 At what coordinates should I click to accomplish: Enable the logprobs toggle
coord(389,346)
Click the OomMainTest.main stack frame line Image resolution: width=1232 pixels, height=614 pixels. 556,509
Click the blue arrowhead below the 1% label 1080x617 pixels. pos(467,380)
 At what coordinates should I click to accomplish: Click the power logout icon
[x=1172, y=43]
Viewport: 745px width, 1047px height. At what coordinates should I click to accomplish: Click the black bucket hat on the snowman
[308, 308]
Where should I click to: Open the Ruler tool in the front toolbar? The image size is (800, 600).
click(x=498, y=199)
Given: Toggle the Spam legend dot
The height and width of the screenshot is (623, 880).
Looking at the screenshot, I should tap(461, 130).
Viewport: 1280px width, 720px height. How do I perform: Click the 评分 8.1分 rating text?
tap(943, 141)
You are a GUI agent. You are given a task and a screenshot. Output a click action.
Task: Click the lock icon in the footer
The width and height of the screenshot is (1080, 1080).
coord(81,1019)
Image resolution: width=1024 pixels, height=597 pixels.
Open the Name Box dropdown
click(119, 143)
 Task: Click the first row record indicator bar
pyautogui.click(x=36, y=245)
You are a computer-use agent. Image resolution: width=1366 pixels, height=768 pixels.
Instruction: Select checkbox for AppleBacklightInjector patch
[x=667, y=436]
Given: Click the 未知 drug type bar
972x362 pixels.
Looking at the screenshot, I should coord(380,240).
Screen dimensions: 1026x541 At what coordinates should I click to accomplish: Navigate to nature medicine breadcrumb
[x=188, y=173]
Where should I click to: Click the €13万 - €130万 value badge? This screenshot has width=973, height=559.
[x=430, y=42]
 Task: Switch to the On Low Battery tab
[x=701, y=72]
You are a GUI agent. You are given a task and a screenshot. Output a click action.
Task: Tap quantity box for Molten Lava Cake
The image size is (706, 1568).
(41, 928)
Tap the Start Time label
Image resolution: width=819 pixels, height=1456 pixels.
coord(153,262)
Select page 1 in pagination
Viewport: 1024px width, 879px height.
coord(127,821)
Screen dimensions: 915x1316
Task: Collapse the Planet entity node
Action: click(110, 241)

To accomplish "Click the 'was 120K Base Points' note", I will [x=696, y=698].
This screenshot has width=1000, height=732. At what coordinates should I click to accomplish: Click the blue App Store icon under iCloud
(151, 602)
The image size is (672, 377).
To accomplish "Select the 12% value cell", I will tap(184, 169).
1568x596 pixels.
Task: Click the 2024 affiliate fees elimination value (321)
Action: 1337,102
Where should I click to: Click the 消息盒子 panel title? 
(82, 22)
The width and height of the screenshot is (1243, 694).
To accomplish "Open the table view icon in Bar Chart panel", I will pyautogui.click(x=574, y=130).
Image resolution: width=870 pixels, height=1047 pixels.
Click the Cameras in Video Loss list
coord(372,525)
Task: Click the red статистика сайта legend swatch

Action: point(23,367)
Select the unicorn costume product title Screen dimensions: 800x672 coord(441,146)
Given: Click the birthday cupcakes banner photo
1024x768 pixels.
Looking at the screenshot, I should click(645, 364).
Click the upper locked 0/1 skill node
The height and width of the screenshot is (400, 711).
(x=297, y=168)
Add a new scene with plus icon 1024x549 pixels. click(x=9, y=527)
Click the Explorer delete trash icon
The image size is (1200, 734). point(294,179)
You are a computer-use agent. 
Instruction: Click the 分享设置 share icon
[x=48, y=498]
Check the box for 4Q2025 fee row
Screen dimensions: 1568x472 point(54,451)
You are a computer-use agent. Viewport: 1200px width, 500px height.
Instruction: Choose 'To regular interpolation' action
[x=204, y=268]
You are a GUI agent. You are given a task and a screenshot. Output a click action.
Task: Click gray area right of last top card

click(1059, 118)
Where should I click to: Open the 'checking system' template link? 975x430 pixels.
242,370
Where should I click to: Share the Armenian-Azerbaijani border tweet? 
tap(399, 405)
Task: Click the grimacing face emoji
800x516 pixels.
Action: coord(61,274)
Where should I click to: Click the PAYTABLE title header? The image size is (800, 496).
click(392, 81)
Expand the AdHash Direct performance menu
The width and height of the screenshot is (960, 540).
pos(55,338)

___

◆ EXERCISE
Tally the lines of the listing above that include the word "label". Answer with the number alone.

◆ TASK RESULT
2